▶ [EXERCISES]
1. Please reproduce the thread on the right-triangle area bound, everything from "Let $c$ be the" down to "approach the question?".
2. In Answer 1 of the thread on the right-triangle area bound, which points are labeled with capital letters? Name each one.

▶ [SELECTED EXTRACT]
^^^^

Let $c$ be the length of the hypotenuse of a right triangle. Show that the area of the triangle is at most $1/4c^2$.

Question

I approached it by drawing the right triangle, and then drawing $c^2$ as a square. I then split the square into fourths, and showed that the right triangle was a fourth of $c^2$. Is this how I approach the question?

Answer 1

A pure Euclidean Geometry approach:

Name the triangle $ABC$ with $AB$ the hypotenuse. Let $D$ be the midpoint of $AB$ and $E$ the foot of altitude $CE$.

Now it's well known that $CD=\frac{1}{2}AB.$ Also $CE\le CD$ since $CE$ is the shortest distance from $C$ to $AB.$ So $$\text{Area of }\triangle ABC=\frac12\cdot AB\cdot CE\le \frac12\cdot AB\cdot CD=\frac12\cdot AB\frac12 AB=\frac14\cdot AB^2=\frac14c^2.$$

That's what we had to prove. $\blacksquare$

Answer 2

Geometrically, four replica of the triangle are less than the square. This suggest the following proof:

Denoting $a$ and $b$ (with $a\le b$) the sides of the triangle. The side of the inner square is $b-a$, then the total area of the large square is $$(b-a)^2+4\times\frac{ab}{2}=a^2+b^2$$ which is an obvious identity. Then, with $a^2+b^2=c^2$, $$\frac{ab}{2}=\frac{1}{4}\left[c^2-(b-a)^2\right]\le \frac{c^2}{4}$$

Answer 3

Using Sine Law, $$\dfrac a{\sin A}=\dfrac b{\sin B}=\dfrac c{\sin90^\circ}$$

$\implies a=c\sin A$ and $b=c\sin B=c\sin(90^\circ-A)=c\cos A$

So, the area $$\dfrac12(c\sin A)(c\cos A)=\dfrac{c^2\sin2A}4$$

Answer 4

$$c^2=a^2+b^2$$

Now area $=\dfrac12ab\sin90^\circ$

Again $(a-b)^2\ge0\iff2ab\le a^2+b^2=c^2$

^^^^

▶ [LISTED ENTRIES]
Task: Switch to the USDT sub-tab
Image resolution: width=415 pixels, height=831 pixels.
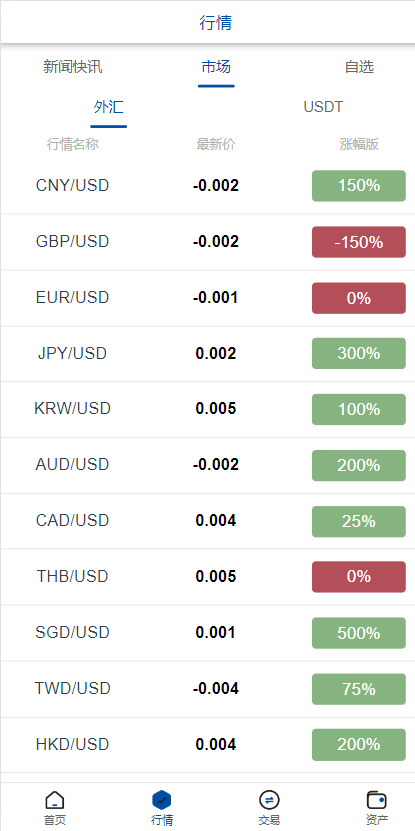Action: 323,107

^^^^

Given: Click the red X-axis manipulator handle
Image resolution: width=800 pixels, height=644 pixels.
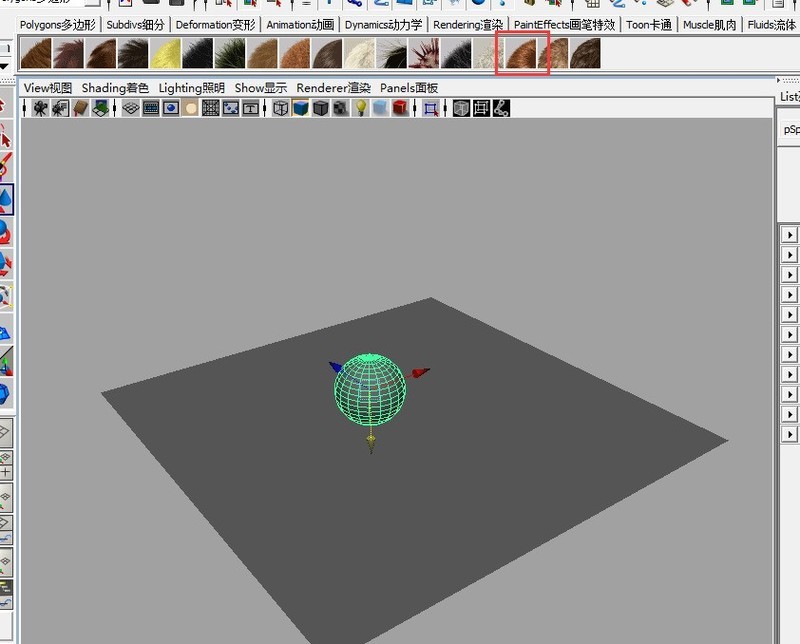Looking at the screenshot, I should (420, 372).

^^^^

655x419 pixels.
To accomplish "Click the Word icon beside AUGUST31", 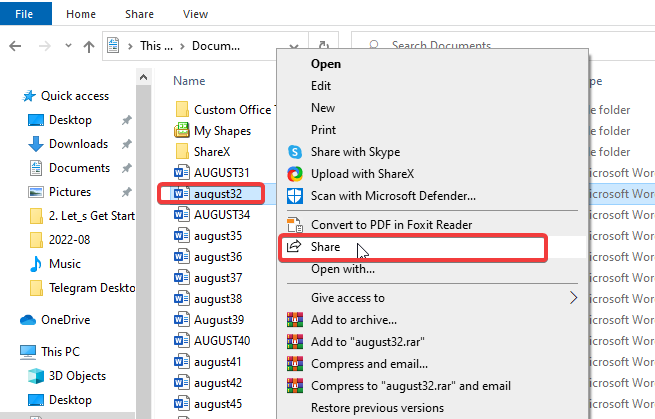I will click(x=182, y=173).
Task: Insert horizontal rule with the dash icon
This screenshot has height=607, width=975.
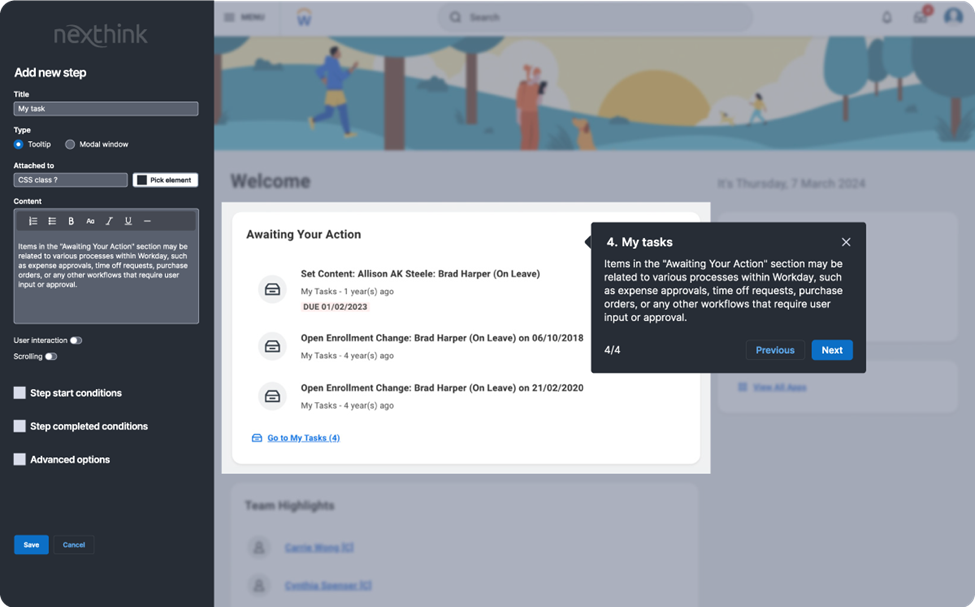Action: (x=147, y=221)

^^^^

▶ [SOLUTIONS PER TASK]
1.
Let $c$ be the length of the hypotenuse of a right triangle. Show that the area of the triangle is at most $1/4c^2$.

Question

I approached it by drawing the right triangle, and then drawing $c^2$ as a square. I then split the square into fourths, and showed that the right triangle was a fourth of $c^2$. Is this how I approach the question?

2. A, B, C, D, E